─── PROVIDED PASSAGE ───

The Compatibility of Justice & the Market - Leonard P. Liggio, Literature of Liberty, Winter 1981, vol. 4, No. 4 [1981]

Edition used:

Literature of Liberty: A Review of Contemporary Liberal Thought was published first by the Cato Institute (1978-1979) and later by the Institute for Humane Studies (1980-1982) under the editorial direction of Leonard P. Liggio.

Part of: Literature of Liberty: A Review of Contemporary Liberal Thought, 20 vols. 19781-982

About Liberty Fund:

Liberty Fund, Inc. is a private, educational foundation established to encourage the study of the ideal of a society of free and responsible individuals.


The Compatibility of Justice & the Market

Lauchlan Chipman

Foundation Professor of Philosophy at the University of Wollongong and Visiting Professor in Jurisprudence at the University of Sydney

“Liberty, Justice and the Market.” The Center for Independent Studies, Occasional Papers #6 [Australia], (December 1981).

Many doubt the idea that a free market not only is the most efficient way of organizing the economic affairs of society but also can do so in a manner consistent with the fundamental principles of freedom and justice. Professor Chipman, author of Liberty, Equality and Unhappiness, past president of the Australasian Association of Philosophy, and current president of the Australian Society for Legal Philosophy, challenges us to reject the notion that a necessary conflict exists between the market principle and liberty and justice. He counterargues that these principles are symbiotic and support one another.

The author argues firstly that one who values liberty ought, to be consistent, value justice and the market economy. Secondly, he reasons that one who values justice ought similarly to value liberty and the market. Thirdly, he argues that one who values the free market ought also to value liberty and justice.

Professor Chipman seeks to undermine the following beliefs: (1) The free market largely interferes with people's freedom; restrictions on market activity would, therefore, increase people's freedom. (2) The free market needs to be interfered with to bring about a more just distribution of goods and services. (3) The state is the proper and potentially effective instrument for ensuring that wealth, goods, and services are “correctly” distributed, which means distributed to those with the greatest needs and on some sort of equal basis.

Professor Chipman clarifies various notions of individual liberty and accepts Robert Nozick's notion that the legally permissible would be those goals achievable without violence, theft, or deception. He traces necessary but defensible inequalities of wealth to allowing personal freedom and forbidding coercion. He concludes that legitimately acquired wealth ought not to be redistributed by government; the market itself has several ways to provide for the needy and improve their condition with the state's direction. Chipman would restrict the role of the state in a free, liberal society to preventing violence, theft, deception, and violation of contracts.

───

INSTRUCTIONS:
[1] Reproduce the review word for word, starting at "The Compatibility of Justice & the Market - Leonard" and ending after "Leonard P. Liggio.", with that final passage included.
[2] Select every line of the records that contains the string "Collapse", and copy each one out. Treat the match as case-sensitive.

─── DATASET ───

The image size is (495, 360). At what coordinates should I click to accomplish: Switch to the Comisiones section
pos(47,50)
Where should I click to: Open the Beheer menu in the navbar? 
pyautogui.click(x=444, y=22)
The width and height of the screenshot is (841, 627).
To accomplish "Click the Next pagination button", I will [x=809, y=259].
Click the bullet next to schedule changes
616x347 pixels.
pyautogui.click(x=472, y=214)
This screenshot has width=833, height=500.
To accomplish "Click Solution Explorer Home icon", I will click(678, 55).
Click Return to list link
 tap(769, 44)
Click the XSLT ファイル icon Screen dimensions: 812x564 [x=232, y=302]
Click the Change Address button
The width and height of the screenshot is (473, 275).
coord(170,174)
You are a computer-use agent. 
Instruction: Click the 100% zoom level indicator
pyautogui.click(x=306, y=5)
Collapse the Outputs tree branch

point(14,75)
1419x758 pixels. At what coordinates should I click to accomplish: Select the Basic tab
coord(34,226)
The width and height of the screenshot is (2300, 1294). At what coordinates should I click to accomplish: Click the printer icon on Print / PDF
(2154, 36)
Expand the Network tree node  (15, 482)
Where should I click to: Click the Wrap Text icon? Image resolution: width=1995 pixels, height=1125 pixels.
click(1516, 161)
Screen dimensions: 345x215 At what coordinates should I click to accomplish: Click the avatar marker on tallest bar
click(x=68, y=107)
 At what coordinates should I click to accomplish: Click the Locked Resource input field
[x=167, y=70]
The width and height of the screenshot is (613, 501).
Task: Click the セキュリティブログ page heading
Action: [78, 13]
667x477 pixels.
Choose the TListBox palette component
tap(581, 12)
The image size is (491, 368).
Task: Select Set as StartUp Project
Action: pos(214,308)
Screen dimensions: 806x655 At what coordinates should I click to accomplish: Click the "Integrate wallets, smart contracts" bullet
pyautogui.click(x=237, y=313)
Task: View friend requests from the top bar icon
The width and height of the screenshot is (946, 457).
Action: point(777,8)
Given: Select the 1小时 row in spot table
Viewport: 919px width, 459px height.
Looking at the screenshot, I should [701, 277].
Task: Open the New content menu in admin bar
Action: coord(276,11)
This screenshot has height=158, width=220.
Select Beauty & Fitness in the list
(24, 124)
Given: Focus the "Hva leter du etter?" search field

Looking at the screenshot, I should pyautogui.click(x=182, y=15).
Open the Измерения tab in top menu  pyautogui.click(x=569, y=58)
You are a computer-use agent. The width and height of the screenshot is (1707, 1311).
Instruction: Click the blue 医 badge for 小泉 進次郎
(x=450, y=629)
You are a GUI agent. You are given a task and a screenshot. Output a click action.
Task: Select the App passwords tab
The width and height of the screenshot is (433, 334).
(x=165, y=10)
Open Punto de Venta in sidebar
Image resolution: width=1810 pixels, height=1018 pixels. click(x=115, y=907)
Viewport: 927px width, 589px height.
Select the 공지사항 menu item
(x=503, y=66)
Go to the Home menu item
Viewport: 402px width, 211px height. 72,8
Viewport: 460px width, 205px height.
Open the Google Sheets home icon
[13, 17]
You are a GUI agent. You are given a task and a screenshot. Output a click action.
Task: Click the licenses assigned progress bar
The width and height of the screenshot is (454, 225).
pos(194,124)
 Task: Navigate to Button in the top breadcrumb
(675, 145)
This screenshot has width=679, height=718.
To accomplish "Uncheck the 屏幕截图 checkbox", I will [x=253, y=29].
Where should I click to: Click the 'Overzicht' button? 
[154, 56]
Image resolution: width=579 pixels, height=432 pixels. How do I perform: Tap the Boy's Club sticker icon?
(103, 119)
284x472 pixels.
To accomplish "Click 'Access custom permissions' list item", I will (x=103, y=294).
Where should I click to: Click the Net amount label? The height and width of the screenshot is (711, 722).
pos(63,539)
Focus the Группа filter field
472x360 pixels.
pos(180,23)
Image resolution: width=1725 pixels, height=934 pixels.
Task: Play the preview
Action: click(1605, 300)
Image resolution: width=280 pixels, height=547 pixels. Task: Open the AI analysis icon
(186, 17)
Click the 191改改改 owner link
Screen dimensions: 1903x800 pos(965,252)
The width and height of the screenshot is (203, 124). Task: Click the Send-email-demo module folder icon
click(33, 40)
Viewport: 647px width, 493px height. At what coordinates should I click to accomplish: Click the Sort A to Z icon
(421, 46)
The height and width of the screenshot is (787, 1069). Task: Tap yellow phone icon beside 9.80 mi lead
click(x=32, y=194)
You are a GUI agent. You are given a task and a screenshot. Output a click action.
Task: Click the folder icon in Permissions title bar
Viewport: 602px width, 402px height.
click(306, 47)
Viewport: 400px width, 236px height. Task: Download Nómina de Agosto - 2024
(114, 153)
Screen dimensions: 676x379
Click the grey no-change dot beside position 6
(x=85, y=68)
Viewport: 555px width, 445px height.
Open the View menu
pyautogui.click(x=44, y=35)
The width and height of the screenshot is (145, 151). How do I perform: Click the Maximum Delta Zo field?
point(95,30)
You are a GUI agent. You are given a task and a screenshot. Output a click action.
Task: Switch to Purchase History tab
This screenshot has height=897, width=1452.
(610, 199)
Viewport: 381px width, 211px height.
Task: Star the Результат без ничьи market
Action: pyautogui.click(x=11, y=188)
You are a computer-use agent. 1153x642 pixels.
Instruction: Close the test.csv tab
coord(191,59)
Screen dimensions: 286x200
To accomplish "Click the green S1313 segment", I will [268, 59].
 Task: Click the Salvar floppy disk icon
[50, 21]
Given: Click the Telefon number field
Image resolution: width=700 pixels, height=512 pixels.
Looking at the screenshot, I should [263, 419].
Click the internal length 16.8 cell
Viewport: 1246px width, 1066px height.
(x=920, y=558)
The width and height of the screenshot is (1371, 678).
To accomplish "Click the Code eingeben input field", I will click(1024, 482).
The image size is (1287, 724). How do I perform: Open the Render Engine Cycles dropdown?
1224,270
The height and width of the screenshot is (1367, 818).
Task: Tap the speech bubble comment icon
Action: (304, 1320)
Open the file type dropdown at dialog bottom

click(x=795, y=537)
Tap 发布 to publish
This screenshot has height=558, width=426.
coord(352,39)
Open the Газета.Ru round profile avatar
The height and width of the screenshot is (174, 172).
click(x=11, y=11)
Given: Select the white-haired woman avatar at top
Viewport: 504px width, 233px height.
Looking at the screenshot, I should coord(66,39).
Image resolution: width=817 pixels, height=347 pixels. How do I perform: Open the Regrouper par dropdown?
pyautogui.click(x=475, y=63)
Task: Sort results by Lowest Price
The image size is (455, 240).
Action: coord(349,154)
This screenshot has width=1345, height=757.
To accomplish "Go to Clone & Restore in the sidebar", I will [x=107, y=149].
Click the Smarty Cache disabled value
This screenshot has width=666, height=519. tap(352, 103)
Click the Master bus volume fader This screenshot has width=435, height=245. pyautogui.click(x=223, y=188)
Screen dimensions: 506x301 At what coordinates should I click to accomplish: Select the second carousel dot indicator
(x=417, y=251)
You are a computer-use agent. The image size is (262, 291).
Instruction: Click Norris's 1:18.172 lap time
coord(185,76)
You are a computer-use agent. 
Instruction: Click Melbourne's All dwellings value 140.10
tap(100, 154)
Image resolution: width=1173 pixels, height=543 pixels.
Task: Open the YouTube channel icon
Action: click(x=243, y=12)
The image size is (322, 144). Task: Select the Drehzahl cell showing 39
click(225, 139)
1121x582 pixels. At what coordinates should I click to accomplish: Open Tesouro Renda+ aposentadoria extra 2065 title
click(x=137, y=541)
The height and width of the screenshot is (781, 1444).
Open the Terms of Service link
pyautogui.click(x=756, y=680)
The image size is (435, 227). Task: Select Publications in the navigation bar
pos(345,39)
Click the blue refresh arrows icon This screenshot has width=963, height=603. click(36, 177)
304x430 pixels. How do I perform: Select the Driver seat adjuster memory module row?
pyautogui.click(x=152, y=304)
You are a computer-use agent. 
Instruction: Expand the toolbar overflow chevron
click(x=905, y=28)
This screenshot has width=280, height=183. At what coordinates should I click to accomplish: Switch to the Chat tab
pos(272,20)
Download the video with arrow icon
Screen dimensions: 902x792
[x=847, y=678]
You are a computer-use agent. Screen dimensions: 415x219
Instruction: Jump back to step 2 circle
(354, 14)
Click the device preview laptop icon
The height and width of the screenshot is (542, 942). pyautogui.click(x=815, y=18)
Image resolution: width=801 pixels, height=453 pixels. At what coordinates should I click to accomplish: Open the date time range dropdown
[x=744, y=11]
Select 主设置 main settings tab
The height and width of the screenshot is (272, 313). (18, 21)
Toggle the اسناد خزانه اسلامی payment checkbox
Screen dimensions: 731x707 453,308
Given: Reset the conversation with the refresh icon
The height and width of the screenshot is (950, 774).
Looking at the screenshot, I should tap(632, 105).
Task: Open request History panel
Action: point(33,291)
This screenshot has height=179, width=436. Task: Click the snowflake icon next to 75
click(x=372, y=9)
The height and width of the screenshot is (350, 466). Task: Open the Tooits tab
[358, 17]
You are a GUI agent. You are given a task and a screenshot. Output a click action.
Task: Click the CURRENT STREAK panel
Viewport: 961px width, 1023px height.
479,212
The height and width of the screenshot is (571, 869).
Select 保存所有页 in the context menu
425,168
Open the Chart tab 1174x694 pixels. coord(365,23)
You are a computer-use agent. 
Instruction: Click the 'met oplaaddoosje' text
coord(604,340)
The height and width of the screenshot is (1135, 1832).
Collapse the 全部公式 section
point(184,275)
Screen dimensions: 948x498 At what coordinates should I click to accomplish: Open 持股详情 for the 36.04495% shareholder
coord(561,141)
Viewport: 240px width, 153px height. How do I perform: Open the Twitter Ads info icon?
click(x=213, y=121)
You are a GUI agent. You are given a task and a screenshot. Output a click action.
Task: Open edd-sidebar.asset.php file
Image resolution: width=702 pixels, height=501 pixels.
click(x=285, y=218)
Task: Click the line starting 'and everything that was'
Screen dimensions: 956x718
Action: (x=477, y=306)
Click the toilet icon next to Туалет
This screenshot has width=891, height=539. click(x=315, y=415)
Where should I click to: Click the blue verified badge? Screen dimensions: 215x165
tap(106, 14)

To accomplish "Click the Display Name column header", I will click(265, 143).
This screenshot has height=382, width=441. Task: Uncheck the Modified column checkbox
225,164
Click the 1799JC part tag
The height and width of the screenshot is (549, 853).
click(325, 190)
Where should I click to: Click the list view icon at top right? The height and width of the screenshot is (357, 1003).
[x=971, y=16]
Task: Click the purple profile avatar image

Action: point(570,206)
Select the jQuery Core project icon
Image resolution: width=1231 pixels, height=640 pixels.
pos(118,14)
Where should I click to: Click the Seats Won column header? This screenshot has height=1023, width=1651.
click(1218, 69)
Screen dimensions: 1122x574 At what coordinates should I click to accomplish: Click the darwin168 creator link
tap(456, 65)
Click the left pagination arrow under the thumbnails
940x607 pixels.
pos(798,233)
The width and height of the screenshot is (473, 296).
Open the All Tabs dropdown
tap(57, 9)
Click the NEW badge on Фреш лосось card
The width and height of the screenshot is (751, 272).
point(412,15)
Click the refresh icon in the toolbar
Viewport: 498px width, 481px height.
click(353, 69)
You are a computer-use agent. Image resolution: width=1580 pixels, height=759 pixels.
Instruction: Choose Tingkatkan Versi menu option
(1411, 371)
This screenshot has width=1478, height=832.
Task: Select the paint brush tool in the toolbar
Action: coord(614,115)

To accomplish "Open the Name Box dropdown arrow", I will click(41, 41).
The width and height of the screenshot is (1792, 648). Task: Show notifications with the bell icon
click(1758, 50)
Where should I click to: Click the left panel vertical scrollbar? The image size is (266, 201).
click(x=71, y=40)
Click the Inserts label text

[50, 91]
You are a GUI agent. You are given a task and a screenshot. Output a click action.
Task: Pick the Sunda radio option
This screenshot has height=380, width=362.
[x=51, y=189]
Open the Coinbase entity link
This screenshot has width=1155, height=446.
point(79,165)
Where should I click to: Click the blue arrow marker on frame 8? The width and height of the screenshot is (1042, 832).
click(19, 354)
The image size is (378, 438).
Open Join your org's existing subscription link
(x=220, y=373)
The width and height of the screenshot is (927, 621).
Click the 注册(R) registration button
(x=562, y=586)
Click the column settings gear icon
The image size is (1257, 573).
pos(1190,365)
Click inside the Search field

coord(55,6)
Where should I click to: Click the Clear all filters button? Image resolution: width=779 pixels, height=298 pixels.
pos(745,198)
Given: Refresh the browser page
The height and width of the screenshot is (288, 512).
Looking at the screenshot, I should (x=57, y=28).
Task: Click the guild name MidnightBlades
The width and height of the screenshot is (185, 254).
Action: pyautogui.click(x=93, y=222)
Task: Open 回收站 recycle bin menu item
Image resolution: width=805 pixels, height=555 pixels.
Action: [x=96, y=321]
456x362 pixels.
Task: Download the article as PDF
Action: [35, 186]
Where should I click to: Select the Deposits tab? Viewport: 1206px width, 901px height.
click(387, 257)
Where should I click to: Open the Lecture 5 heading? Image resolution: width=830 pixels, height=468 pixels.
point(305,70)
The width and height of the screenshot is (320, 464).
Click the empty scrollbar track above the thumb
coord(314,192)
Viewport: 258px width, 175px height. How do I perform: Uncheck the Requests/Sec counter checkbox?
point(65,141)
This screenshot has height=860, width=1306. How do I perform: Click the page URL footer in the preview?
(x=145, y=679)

───

TASK RESULTS:
[1]
The Compatibility of Justice & the Market - Leonard P. Liggio, Literature of Liberty, Winter 1981, vol. 4, No. 4 [1981]

Edition used:

Literature of Liberty: A Review of Contemporary Liberal Thought was published first by the Cato Institute (1978-1979) and later by the Institute for Humane Studies (1980-1982) under the editorial direction of Leonard P. Liggio.

[2]
Collapse the Outputs tree branch
Collapse the 全部公式 section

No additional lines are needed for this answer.